**PROBLEM REQUIREMENTS**. Write out the listing below character for character, though without its pictures.
[EXERCISE INPUT Boundary: Start]
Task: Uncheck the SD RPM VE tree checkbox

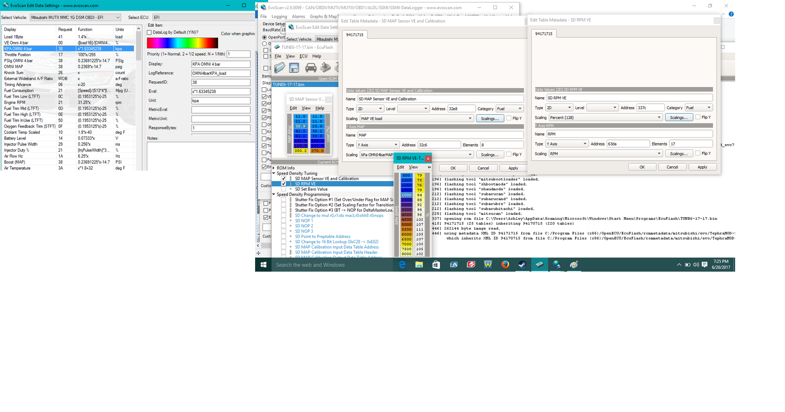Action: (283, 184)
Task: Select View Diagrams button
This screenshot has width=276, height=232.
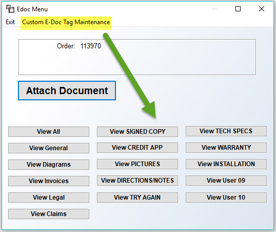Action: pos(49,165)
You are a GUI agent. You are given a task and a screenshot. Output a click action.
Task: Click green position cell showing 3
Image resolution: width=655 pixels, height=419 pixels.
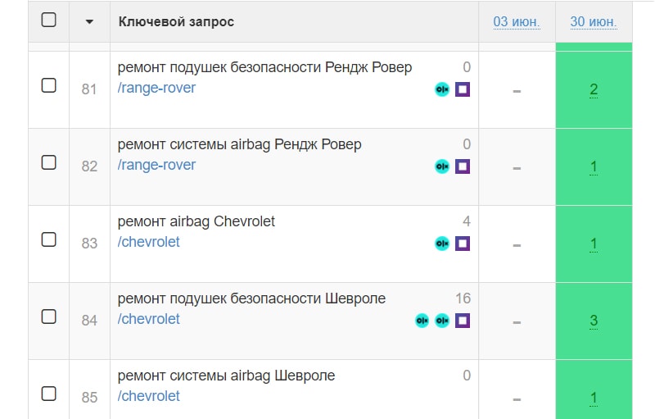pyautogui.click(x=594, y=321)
[EXERCISE INPUT Boundary: End]
**RESPONSE TO THIS EXERCISE**.
Task: Uncheck the SD RPM VE tree checkbox

Action: (283, 184)
Task: Select View Diagrams button
This screenshot has width=276, height=232.
Action: pos(49,165)
You are a GUI agent. You are given a task and a screenshot. Output a click action.
Task: Click green position cell showing 3
Image resolution: width=655 pixels, height=419 pixels.
pyautogui.click(x=594, y=321)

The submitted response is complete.